ImageThe Marlin Fitzwater Center for Communications

The Fitzwater Center for Communication was established in 2002 at Franklin Pierce University as an academic institute dedicated to preparing young adults to be politically-engaged leaders of conscience in their studies and professions. The Fitzwater Center was named for its primary benefactor, Marlin Fitzwater, who was the only White House press secretary to have been appointed by two presidents (Ronald Reagan and George H.W. Bush).

Since its founding, the Fitzwater Center for Communication has gained a national reputation for the caliber of student journalists who hone their skills through its hands-on learning and mentoring programs.

In 2007, student journalists worked alongside national correspondents and news producers during the presidential debates and the New Hampshire primary. In the months leading to the primary, students helped generate a series of Franklin Pierce University/WBZ-TV political polls that were cited by media around the country.

In 2008, teams of student reporters attended the Democratic and Republican National Conventions where they interviewed national political figures and media pundits, then filed reports for Franklin Pierce University media as well as WMUR-TV and the Manchester, N.H., Union Leader newspaper. Students earned the distinction of being WMUR’s “top bloggers” during the party national conventions. Also, students’ video coverage of the New Hampshire primary helped the center’s YouTube channel gain a Top 100 world viewership ranking for several hours on primary day.


Rhode Island State Merit Award

ImageThe Hon. John C. Revens, Jr.

The Hon. John C. Revens, Jr. is a partner in the law firm of Revens, Revens & St. Pierre in Warwick, R.I.

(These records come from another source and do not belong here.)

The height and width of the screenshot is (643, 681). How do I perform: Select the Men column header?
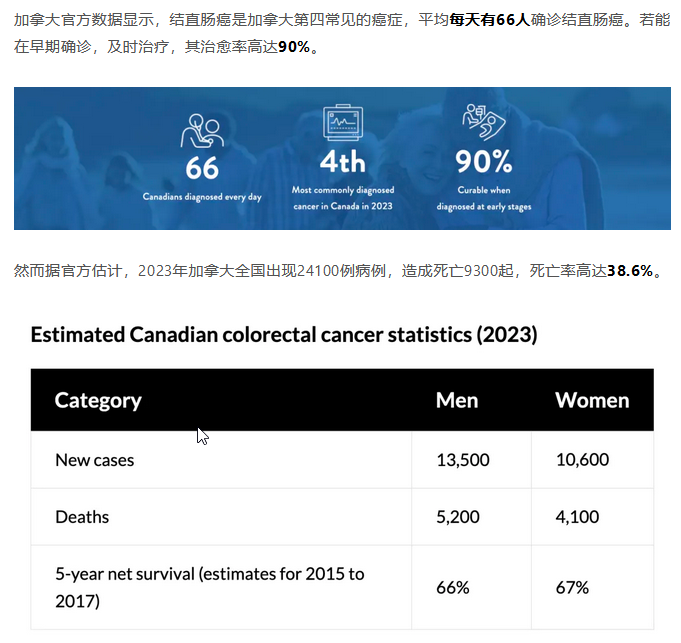click(x=457, y=401)
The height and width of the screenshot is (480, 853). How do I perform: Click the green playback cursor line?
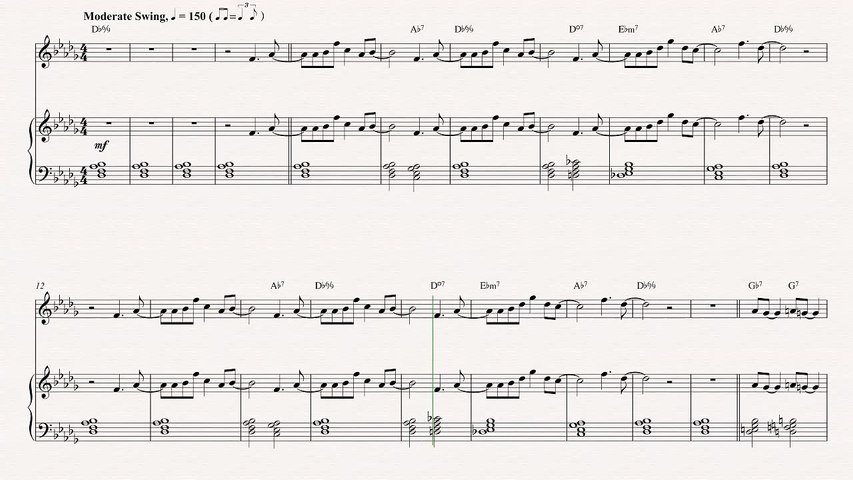tap(433, 370)
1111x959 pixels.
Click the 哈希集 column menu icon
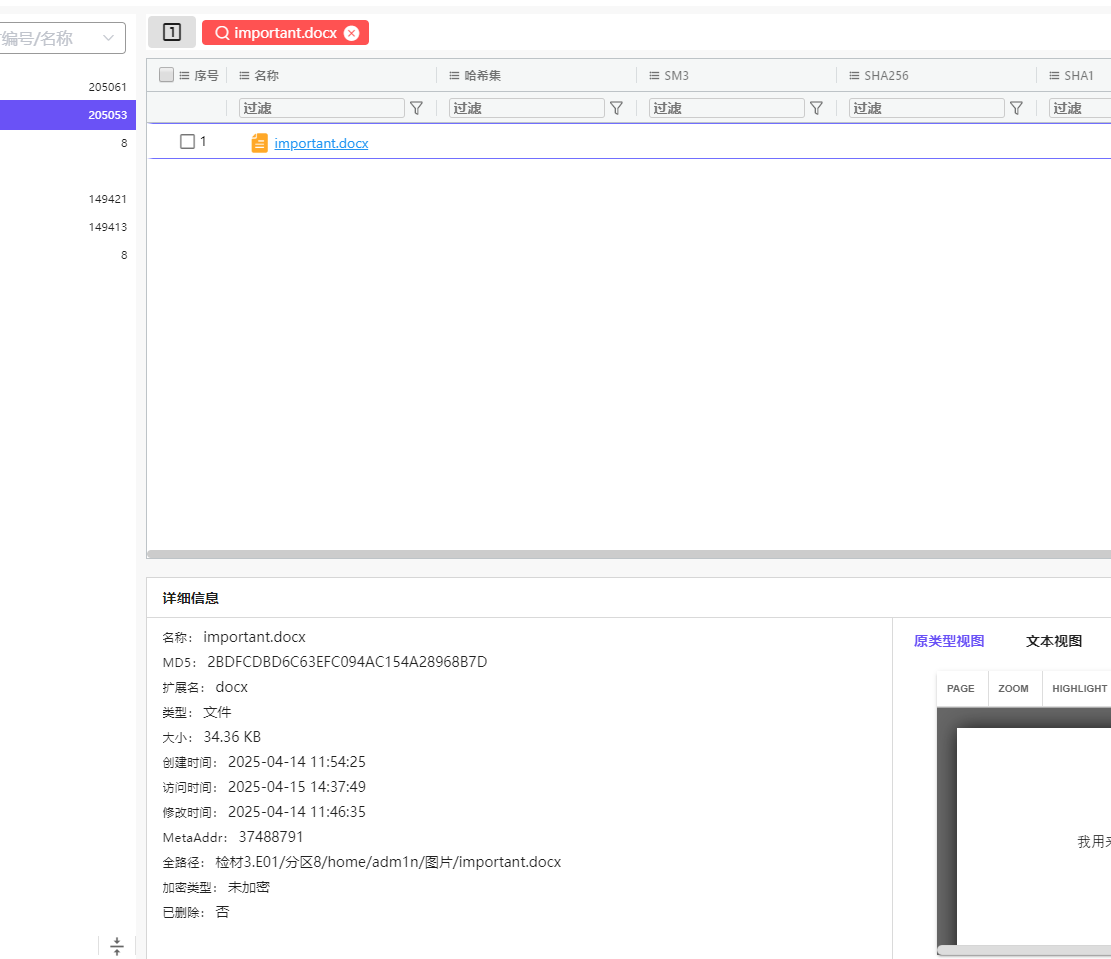click(455, 76)
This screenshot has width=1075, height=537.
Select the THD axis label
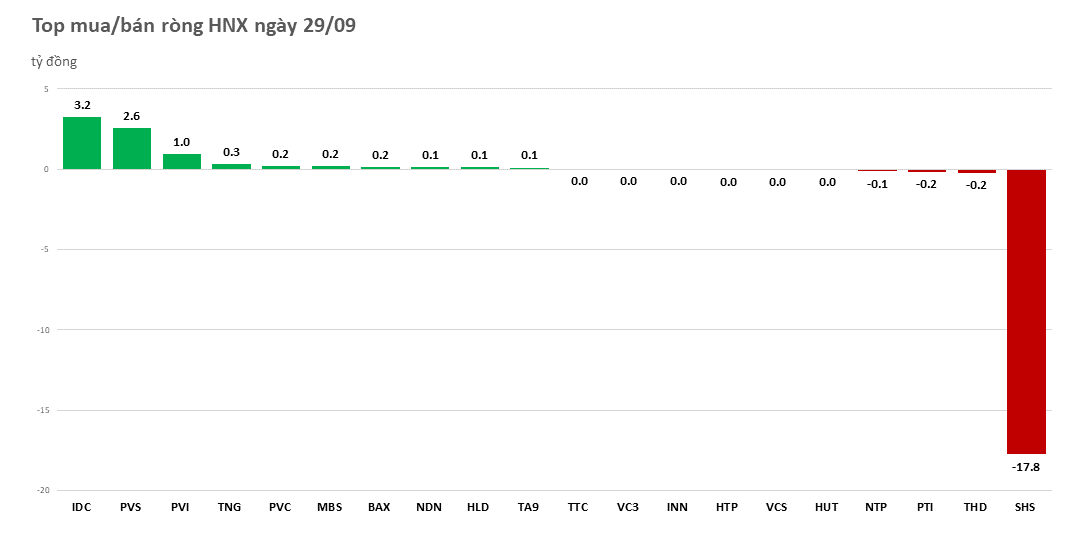[976, 508]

He previously served in the Rhode Island state Senate from 1974 until 2008. During his years in the Senate, he served in the positions of senate majority whip, senate judiciary chairman, senate majority leader and senate president pro tempore.

Revens also served three terms in the Rhode Island House of Representatives, beginning in 1968 during his senior year of college.

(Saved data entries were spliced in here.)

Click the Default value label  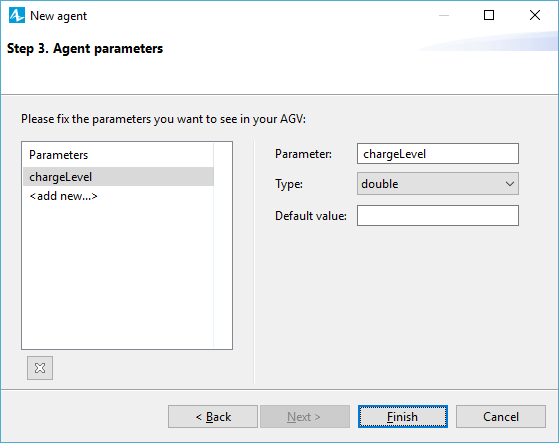pos(311,216)
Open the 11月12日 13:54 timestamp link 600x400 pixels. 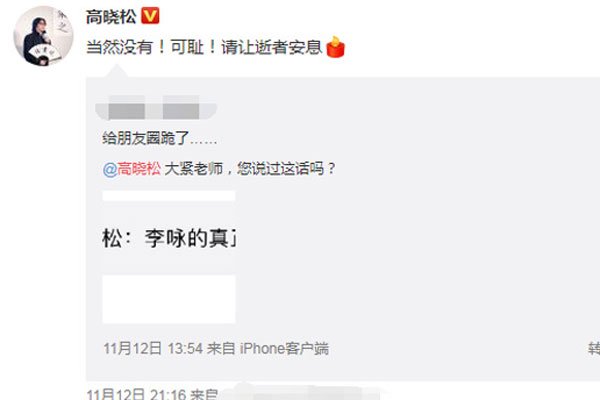click(153, 349)
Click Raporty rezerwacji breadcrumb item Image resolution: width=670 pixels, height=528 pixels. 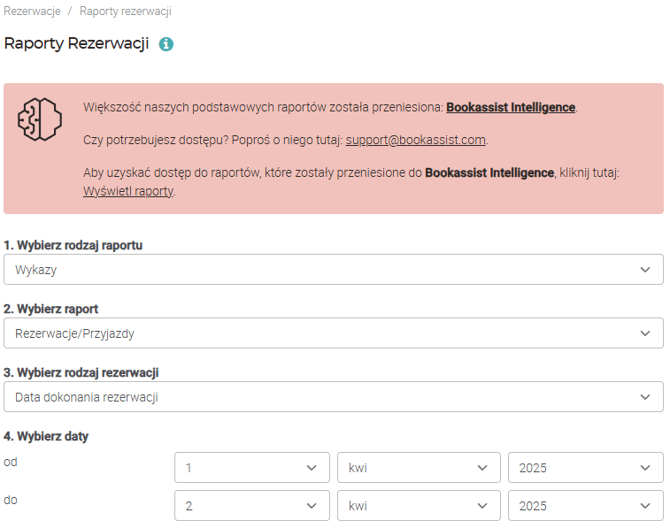125,11

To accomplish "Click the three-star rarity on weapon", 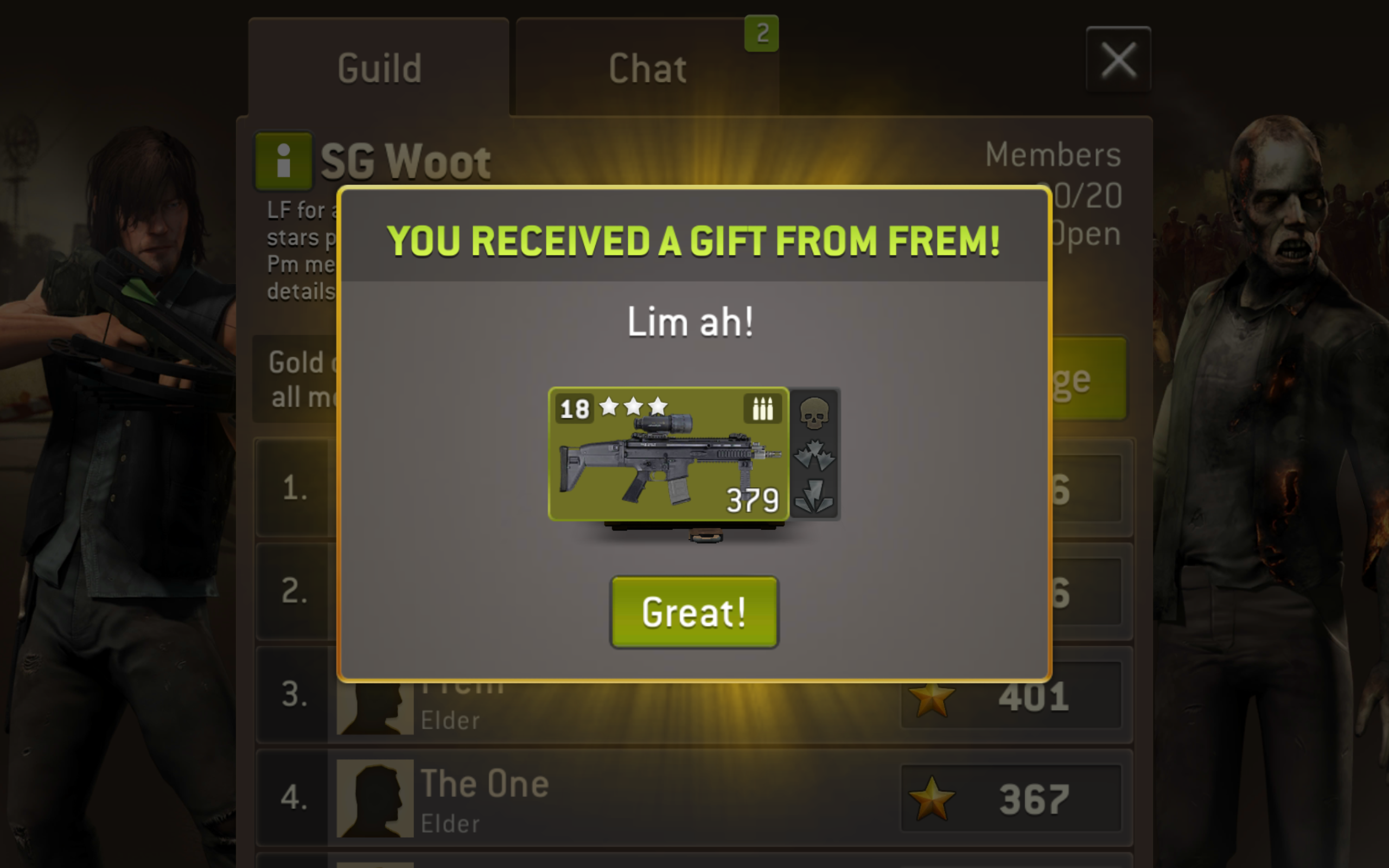I will [633, 406].

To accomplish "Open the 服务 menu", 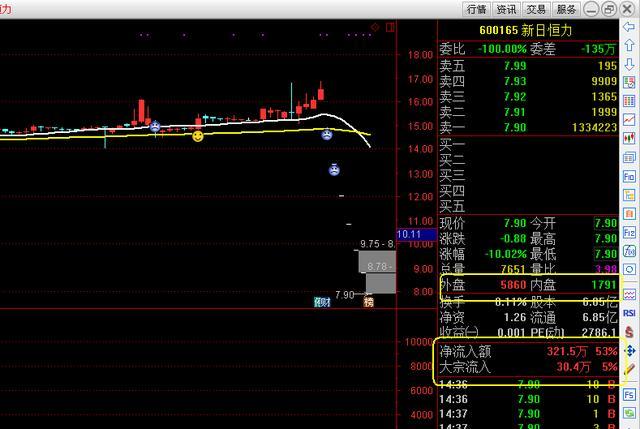I will [566, 9].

His community involvement includes serving as chair of the New England Board of Higher Education from 1977 through 1980, chair of the Rhode Island Children’s Code Commission, solicitor for the Town of North Kingstown and chair of the Senate Presidents’ Forum, a non-partisan organization serving the presiding officers of the 50 state senates in the United States.

His legislative accomplishments include passage of legislation establishing the Rhode Island Department of Children, Youth and Families and the Rhode Island Office of the Child Advocate, establishing the Brown University Medical School and a constitutional amendment reducing the size of the Rhode Island General Assembly.


Vermont State Merit Award

ImageVermont Manufacturing Extension Center

The Vermont Manufacturing Extension Center is a statewide nonprofit center with headquarters at Vermont Technical College in Randolph Center, Vt. The center provides hands-on assistance, coaching and training to Vermont manufacturers and, through the VMEC Process Strategies Group business unit, to selected non-manufacturing sectors including healthcare, higher education and government.

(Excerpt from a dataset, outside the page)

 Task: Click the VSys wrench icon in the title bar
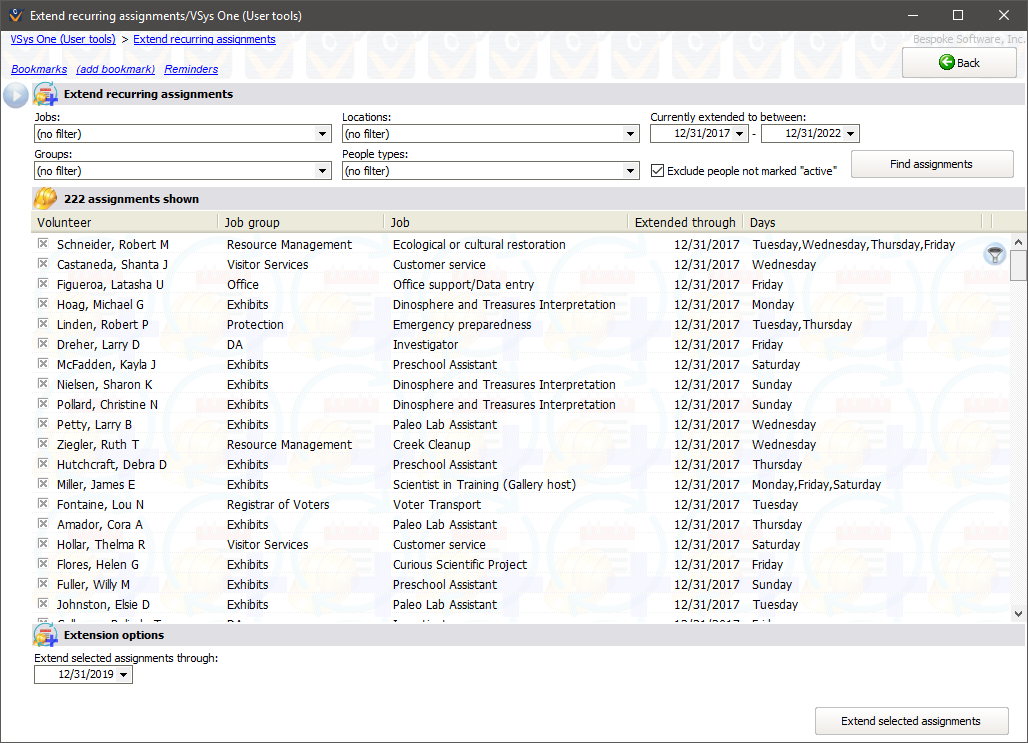coord(13,15)
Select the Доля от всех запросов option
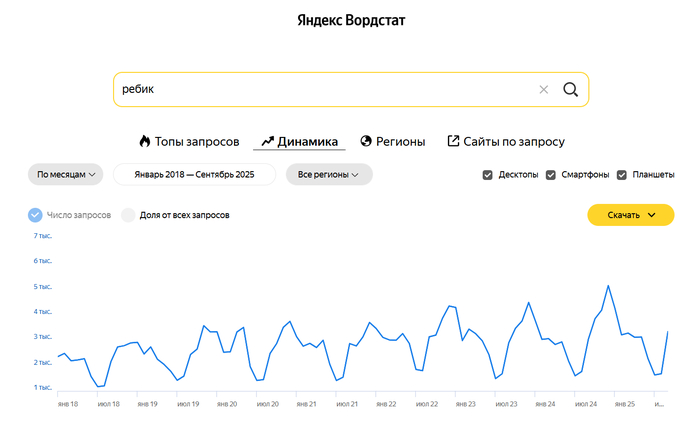The image size is (700, 423). click(128, 215)

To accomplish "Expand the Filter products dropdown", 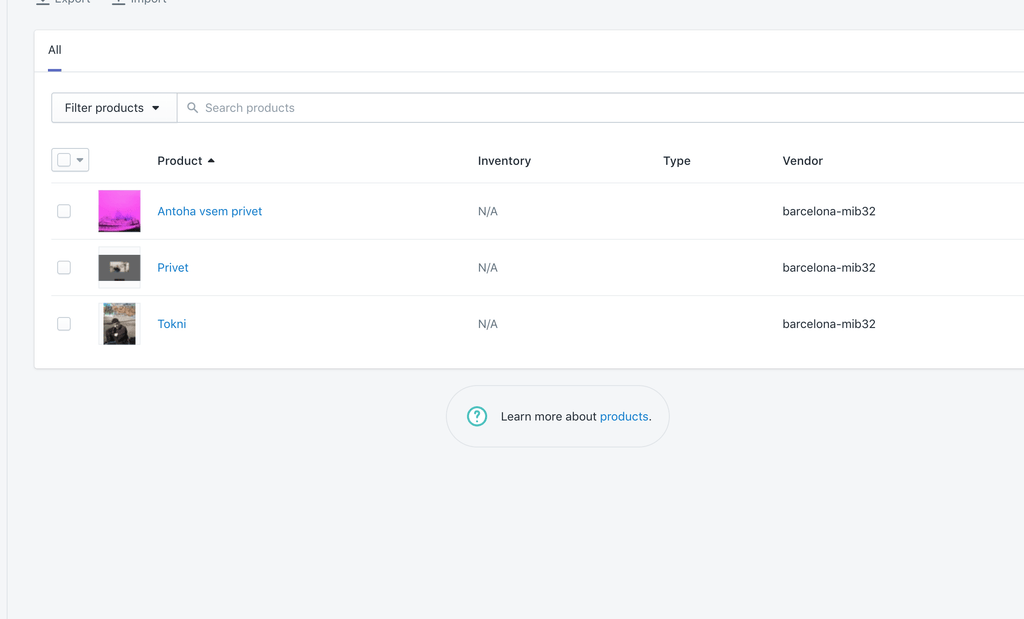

VMEC aims to improve manufacturing in Vermont and strengthen the global competitiveness of the state’s smaller manufacturers. VMEC provides one-on-one assistance and training to help Vermont’s nearly 2,000 small- and medium-sized manufacturers increase productivity, reduce costs, modernize their manufacturing and business processes, grow and become more profitable.

The center has a documented track record of creating 21st century manufacturing-related jobs and real opportunities for graduates of Vermont’s public and private colleges and universities. Between July 2005 and June 2008, every $1 invested in VMEC assistance and services returned an average of $120 to the assisted company.

In early 2006, the center launched PSG as a specialized business unit designed to bring its expertise and experience to selected non-manufacturing sectors. PSG’s focus is to train clients in continuous improvement methodologies such as “Administrative Lean,” in which staff analyze their own work processes and develop simple, cost-effective ways to improve efficiency and reduce waste. The result is lower costs, higher quality, greater customer satisfaction and an enduring spirit of teamwork.